Do You Play The Victim Card?

 John Ruh  Leadership


I was influenced by the power of vision at an early age (www.johnruh.com/im-living-proof/). This means that I believe we are each responsible for our own outcome in life. It has served me well both personally and professionally.

Being a leader and reaching your vision requires positive thinking (which will not only keep you going but will boost employee morale), flexibility (you often have to adjust your leadership style to relate to your employees) and it means taking complete accountability for your actions and circumstances. Recently some clients and I have been discussing what we call “the victim card.” This means we blame a person or circumstances for our trials rather than taking ownership of them. And when the victim card is played it sabotages success, creates undue misery and stress and focuses us on things that we have no control over. It can destroy employee morale. I have said to more than one person recently, let’s stop playing victim card and take responsibility for the challenges we face in life.

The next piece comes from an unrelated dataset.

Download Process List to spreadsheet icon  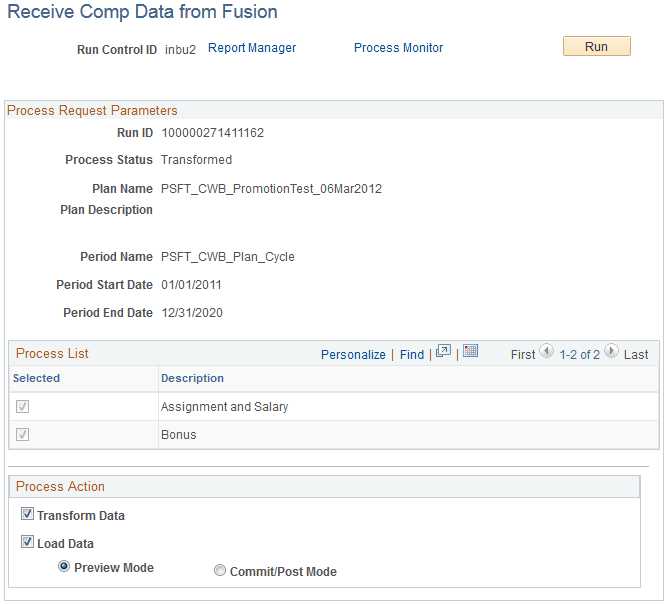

Why we all fall into this trap at times.
Unless you are totally conscious there are times when out of confusion, ignorance or denial, you may blame a person or circumstance for your present situation. This is human nature. Unfortunately, some people never get beyond it and consistently stay in a “victim” position which can sabotage their own potential success. If you have a lot of people like this that work for you, you face some major challenges.

What to do about it

  1. Acknowledge it.
  2. Look within yourself or work with others to determine if your leadership style is encouraging people to play “victim.”
  3. Encourage an environment of positive thinking.
  4. Make taking responsibility, accountability and commitment (being your word) part of your culture.
  5. Integrate steps 3-4 into your process of Finding, Focusing and Supporting the right people.